認可外保育園とは、児童福祉法上の「保育所」にあたりますが、国の定めた基準の認可を受けていない保育施設のことです。
具体的には、児童福祉法第39条(保育所の定義)に規定する業務(乳児又は幼児を保育)を目的とする施設であるものの、同法第35条第4項に規定される「都道府県知事、政令指定都市の市長又は中核市長の認可」を受けていない施設のことを「認可外保育施設」と呼びます。
「認可外保育園」と呼ばれたり、「無認可保育園」と呼ばれることもあります。

出典:認可外保育施設の質の確保・向上について/内閣府

認可外保育園は自治体への届け出、検査、指導監督が必要

認可外保育施設は国の認可は受けていませんが、平成14年から児童福祉法第59条の2によって、各自治体に届出が必要となりました。
認可外保育園とはいえ、児童福祉法に定める保育業を担っていることに違いはなく、適切に運営されている否かについての検査・指導監督が必要になってきます。
そこで、都道府県は人員・設備・運営等の項目ごとに基準を設け、立入調査等により適正な保育が行われているかチェックしているのです。
また、認可外保育園の中には、国の認可は受けていないものの自治体が定めた独自の基準を満たした保育園などもあります。

認可外保育施設の種類

認可外保育施設にはさまざまな形態がありますが、認可保育施設ではまかなえない保護者の保育ニーズに対応するために、主に次のような形態の施設が多くありのす。
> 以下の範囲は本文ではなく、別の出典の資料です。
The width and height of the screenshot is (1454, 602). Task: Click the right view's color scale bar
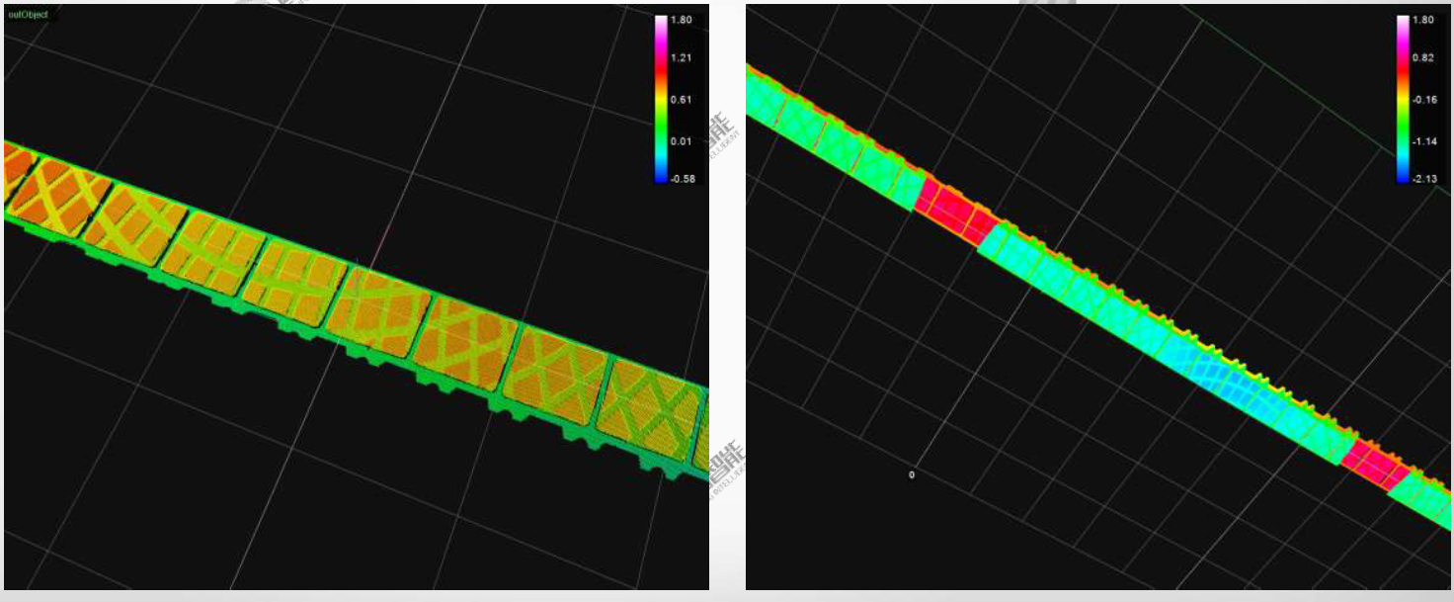1404,99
出典:「認可外保育施設に対する指導監督の実施について」/厚生労働省

自治体助成施設

「自治体助成施設」あるいは「地方単独保育事業」と呼称される認可外保育園があります。認可基準は満たしていないものの、地方自治体が定めた基準を満たした保育施設で、都道府県や市町村が運営費等の補助金を受けている保育施設を指します。
このタイプの認可外保育園は地方によって呼び方が異なります。

・東京都の場合は「保育室」「認証保育所」
・神奈川県の場合は「認定保育施設」
・大阪市の場合は「ベビーセンター」
・さいたま市の場合は「ナーサリールーム」 など

出典:認証保育所について/東京都福祉保健局

事業所内保育施設(認可施設の事業所内保育事業とは異なる)

事業所内保育施設と呼ばれる認可外保育園とは「事業所内保育所」や「事業所内託児所」とも呼ばれ、事業所内または事業所の近隣に用意された、育児中の従業員向けの託児施設のことを指します。
一般的に、利用はその会社の従業員に限られており、小さな子どもを育てながら職場復帰を志す従業員が安心して働けるようにすることを目的に設置される認可外保育園です。

院内保育施設

病院、診療所において、その職員の児童を対象にお預かりしている認可外保育施設をいいます。事業所内保育施設と同様の役割を果たします。

ベビーホテル

ベビーホテルと呼ばれる認可外保育園とは、以下の条件に当てはまるものを言います。

・夜8時以降も保育事業を行っている施設
・利用児童数のうち半数以上が一時預かりの児童である施設
・宿泊を伴う保育サービスも行っている施設

1975年前後から設置数が増え、1時間から1昼夜に至るまで,保護者の要望に応え柔軟に対応する点が特徴の認可外保育園です。

その他の認可外保育施設

ベビーホテルにも、事業所内・院内保育施設にも該当しない施設のことです。託児所、プリスクールやインターナショナルスクール、さまざまな教育を取り入れた幼児園などは、認可外保育施設になります。

認可外保育施設指導監督基準とは

認可外保育園は認可保育園とは違って、定められた設置基準を満たしているという認可を受けてはいません。
しかし、その提供するサービス(子どもの命を預かり、保育サービスを提供する)の特質上、自治体がその管理・運営に関与する仕組み・基準が制定されています。
例えば、認可外保育園を設置した場合、認可を受けなくても、所轄庁(都道府県)に届出を提出することが義務付けられています。(2002年の児童福祉法改正により)
また、所轄庁の「指導監督」に従う必要があります。

出典:認可外保育施設指導監督基準/内閣府

保育に従事する者の数及び資格(1日に保育する乳幼児の数が6人以上の施設)

認可外保育園は、認可保育園と同等の基準で保育士を配置することを求められます。
保育に従事する者の概ね3分の1以上は、保育士又は看護師の資格を有する者であることが必要です。
保育に従事する者は常に2人以上配置されていることが必要です。

保育士の名称の不正使用の禁止

保育士でない者が「保育士」という名称を使用したり、「保母」「保父」など紛らわしい名称を使用することは禁じられています。
保育士という名称は保育士資格を有するものが独占的に使用することになっています。
保育園が保育士資格を有していない者を保育士と誤認させるような表現を用いて、児童の募集を行った場合は、事業者が名称独占違反で罰金を課される場合があります。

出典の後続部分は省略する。